-------- Data supplied --------
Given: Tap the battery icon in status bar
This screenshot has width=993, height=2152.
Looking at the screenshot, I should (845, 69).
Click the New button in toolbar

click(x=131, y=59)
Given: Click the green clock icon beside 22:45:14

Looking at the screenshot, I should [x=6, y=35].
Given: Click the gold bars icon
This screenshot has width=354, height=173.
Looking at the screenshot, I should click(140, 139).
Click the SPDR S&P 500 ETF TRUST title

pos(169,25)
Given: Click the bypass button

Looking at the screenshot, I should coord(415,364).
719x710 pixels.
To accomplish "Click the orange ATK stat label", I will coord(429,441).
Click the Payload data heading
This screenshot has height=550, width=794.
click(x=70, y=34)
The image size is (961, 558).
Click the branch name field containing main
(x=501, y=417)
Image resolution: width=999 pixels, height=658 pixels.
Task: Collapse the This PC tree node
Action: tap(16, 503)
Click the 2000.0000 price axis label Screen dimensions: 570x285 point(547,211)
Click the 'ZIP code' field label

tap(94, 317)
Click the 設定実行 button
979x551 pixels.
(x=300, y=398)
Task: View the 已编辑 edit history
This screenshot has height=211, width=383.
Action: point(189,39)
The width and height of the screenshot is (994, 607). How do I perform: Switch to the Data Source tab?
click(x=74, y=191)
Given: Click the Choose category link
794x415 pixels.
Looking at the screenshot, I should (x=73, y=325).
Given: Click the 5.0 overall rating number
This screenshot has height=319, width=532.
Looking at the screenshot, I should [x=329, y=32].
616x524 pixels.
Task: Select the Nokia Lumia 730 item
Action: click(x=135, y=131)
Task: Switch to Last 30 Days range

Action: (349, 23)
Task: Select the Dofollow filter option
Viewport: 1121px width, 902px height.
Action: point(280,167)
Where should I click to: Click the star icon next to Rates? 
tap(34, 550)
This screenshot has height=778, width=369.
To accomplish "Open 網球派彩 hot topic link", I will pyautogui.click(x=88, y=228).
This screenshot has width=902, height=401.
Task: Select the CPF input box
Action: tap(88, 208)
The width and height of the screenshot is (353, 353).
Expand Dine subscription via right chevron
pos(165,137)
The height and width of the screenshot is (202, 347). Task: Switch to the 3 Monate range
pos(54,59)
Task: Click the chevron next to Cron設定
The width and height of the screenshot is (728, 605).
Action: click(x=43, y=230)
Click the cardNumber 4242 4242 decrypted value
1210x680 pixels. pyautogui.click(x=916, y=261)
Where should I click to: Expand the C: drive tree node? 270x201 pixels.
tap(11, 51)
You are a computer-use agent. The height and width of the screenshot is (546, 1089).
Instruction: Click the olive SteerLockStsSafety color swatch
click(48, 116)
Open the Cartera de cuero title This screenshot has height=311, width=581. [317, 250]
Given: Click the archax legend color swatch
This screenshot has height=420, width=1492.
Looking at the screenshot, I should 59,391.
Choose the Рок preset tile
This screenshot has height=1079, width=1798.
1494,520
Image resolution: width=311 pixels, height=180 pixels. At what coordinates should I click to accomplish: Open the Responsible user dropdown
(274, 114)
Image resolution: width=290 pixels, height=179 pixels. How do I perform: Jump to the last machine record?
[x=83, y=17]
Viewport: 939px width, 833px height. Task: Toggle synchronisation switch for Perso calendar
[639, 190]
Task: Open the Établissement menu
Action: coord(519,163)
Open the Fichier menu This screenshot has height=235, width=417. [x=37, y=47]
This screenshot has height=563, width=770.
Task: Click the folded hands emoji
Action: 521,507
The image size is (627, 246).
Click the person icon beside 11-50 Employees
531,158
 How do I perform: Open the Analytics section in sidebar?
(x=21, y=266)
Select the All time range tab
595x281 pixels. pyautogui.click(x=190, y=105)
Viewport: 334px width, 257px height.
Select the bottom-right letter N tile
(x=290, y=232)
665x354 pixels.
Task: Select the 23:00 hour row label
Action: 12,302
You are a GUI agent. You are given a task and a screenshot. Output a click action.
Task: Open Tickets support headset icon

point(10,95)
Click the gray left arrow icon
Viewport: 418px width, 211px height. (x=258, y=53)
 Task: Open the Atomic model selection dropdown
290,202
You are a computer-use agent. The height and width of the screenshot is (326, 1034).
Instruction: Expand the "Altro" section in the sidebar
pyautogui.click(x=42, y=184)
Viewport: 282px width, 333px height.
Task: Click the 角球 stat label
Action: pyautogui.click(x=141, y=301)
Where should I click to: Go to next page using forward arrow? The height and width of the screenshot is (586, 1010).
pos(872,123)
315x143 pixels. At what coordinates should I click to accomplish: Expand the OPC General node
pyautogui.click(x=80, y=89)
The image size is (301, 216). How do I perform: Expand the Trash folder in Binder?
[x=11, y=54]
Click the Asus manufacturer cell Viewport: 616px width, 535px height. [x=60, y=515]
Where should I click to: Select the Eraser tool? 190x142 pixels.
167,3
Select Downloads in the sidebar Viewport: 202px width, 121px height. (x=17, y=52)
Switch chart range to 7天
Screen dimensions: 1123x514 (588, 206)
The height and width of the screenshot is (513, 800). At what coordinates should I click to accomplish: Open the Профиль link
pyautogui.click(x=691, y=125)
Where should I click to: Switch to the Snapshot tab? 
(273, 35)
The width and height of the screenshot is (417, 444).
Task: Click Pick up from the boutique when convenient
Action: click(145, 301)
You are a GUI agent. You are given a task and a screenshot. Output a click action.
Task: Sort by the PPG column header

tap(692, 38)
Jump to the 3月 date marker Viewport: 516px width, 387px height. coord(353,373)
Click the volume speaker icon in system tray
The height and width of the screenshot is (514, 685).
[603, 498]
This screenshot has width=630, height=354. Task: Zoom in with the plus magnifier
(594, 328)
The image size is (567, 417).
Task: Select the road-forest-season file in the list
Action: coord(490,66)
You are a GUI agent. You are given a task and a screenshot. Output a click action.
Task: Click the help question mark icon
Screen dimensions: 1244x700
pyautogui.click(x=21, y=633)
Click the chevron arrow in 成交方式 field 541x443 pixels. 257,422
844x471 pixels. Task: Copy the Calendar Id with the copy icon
--------
**How to complete this task**
Would you copy out exactly the lines above that start at the one containing "The width and height of the screenshot is (353, 353)." and end at the one containing "Task: Click the chevron next to Cron設定", inclusive?

**Your response**
The width and height of the screenshot is (353, 353).
Expand Dine subscription via right chevron
pos(165,137)
The height and width of the screenshot is (202, 347). Task: Switch to the 3 Monate range
pos(54,59)
Task: Click the chevron next to Cron設定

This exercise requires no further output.